[Saved entries]
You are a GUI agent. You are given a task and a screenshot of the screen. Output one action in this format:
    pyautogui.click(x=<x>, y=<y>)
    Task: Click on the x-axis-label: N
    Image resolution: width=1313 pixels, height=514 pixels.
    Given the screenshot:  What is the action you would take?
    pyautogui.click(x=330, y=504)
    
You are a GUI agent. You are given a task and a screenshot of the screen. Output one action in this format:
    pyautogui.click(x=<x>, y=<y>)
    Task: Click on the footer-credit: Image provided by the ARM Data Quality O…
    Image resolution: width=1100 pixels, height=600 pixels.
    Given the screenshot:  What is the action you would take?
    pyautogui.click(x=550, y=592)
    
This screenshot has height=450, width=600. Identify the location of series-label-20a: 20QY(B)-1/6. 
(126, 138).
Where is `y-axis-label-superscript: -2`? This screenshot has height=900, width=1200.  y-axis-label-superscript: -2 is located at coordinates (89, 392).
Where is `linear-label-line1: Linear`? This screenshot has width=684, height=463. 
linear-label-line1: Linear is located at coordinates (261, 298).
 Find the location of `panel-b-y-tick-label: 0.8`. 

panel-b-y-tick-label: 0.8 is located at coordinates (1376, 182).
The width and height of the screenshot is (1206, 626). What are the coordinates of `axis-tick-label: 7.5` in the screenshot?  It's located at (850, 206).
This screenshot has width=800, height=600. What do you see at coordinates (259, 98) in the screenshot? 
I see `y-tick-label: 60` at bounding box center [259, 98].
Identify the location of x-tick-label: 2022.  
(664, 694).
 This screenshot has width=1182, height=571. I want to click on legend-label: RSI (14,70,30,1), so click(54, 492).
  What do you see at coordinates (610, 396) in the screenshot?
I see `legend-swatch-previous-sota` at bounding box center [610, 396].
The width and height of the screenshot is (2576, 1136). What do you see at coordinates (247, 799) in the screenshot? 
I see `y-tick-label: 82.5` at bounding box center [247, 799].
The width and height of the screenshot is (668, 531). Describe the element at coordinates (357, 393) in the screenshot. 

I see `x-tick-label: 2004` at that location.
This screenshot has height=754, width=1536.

**WHAT TO DO:**
Recast everything from the line containing "The width and height of the screenshot is (668, 531)." down through the end of the rows as a Markdown table with the columns No. and Line. Number each line and leave out blank lines.

**REPLY TO THE EXERCISE:**
| No. | Line |
|---|---|
| 1 | The width and height of the screenshot is (668, 531). Describe the element at coordinates (357, 393) in the screenshot.  |
| 2 | I see `x-tick-label: 2004` at that location. |
| 3 | This screenshot has height=754, width=1536. |